Treatment options for TB
TB
can be treated with antibiotics to kill the bacteria. Effective TB treatment is difficult, due to the unusual structure and
chemical composition of the mycobacterial cell wall described above, which
hinders the entry of drugs and makes many antibiotics ineffective. Antimicrobacterial
susceptibility testing can be based on inhibition of growth or detection of
generic mutations. Automated liquid systems detect antimicrobial resistance by
adding antimicrobial substances to the culture while conventional methods
detect resistance by relying on growth, or inhibition of growth of the
organism. The
treatment of latent TB usually involves
the use of a single antibiotic of either Isoniazid or Rifampicin, while active TB disease is best treated with
combinations of a few antibiotics. Latent TB is usually treated to prevent the
infection progressing to active state while active TB is treated with a few
antibiotics to reduce the risk of the bacteria developing antibiotic resistance. Antibiotic treatment of Mycobacterium tuberculosis includes long term administration (6
months) of multiple antimicrobial agents. Sensitivity testing is performed at
the National Mycobacterial reference
laboratory. In the UK, the antimicrobial treatment of active TB comprises two
stages:
(1)
Initial stage of Isoniazid, Rifampicin and Pyrazinamide for two months.
(2)
Continuation stage of Isoniazid and Rifampicin for further four months.

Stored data
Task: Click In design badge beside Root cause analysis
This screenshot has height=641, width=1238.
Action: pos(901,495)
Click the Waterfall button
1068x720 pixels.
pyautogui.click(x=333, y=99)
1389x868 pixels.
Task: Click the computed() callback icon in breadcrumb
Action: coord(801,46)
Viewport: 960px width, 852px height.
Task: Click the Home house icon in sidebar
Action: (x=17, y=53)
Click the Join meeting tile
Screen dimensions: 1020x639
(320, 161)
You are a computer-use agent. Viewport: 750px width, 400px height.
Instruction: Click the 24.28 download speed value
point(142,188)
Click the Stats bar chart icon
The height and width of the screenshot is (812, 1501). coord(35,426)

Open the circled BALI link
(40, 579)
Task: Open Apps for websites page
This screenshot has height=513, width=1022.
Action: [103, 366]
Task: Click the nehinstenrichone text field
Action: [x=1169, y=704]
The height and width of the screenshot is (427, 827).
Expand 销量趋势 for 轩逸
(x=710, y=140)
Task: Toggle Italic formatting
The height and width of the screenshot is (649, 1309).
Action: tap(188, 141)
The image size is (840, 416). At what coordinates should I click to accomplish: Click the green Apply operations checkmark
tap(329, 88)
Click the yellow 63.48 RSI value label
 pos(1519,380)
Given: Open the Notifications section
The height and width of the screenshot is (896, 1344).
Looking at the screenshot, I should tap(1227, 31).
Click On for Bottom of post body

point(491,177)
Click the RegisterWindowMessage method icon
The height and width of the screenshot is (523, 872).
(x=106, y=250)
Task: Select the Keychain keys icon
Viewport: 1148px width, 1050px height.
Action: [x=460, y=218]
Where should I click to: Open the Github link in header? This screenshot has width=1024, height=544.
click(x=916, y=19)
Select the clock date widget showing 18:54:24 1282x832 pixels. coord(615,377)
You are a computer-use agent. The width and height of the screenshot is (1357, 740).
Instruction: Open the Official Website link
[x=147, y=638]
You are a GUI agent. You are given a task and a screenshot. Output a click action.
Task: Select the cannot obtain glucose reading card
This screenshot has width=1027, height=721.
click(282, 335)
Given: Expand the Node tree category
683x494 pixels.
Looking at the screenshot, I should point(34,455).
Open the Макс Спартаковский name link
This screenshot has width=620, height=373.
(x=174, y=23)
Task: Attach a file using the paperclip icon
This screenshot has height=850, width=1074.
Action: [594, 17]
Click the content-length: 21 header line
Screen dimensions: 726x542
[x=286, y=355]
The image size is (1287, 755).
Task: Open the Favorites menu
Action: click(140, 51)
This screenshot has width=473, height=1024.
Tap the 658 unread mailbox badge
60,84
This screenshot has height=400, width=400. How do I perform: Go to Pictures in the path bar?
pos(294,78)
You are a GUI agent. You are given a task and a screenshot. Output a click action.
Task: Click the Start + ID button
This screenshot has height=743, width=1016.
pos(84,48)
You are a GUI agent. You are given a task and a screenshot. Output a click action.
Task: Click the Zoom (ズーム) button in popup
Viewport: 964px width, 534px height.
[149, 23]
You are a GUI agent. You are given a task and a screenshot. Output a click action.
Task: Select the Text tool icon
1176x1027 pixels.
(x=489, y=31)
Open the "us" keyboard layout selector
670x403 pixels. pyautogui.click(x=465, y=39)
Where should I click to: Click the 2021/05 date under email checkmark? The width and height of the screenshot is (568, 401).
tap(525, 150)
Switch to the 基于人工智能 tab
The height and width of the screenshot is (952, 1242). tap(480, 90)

Task prompt:
Decide whether each statement below agrees with the passage on TB treatment. Answer yes or no for each, and quote the deciding words from the passage.
1. Latent TB is usually treated with a single antibiotic.
2. In the UK, Pyrazinamide is given during the continuation stage of treatment for active TB.
3. Antibiotic treatment of Mycobacterium tuberculosis is short term.

Final answer:
1. Yes: "treatment of latent TB usually involves the use of a single antibiotic of either Isoniazid or Rifampicin"
2. No: "Continuation stage of Isoniazid and Rifampicin for further four months."
3. No: "Antibiotic treatment of Mycobacterium tuberculosis includes long term administration (6 months) of multiple antimicrobial agents."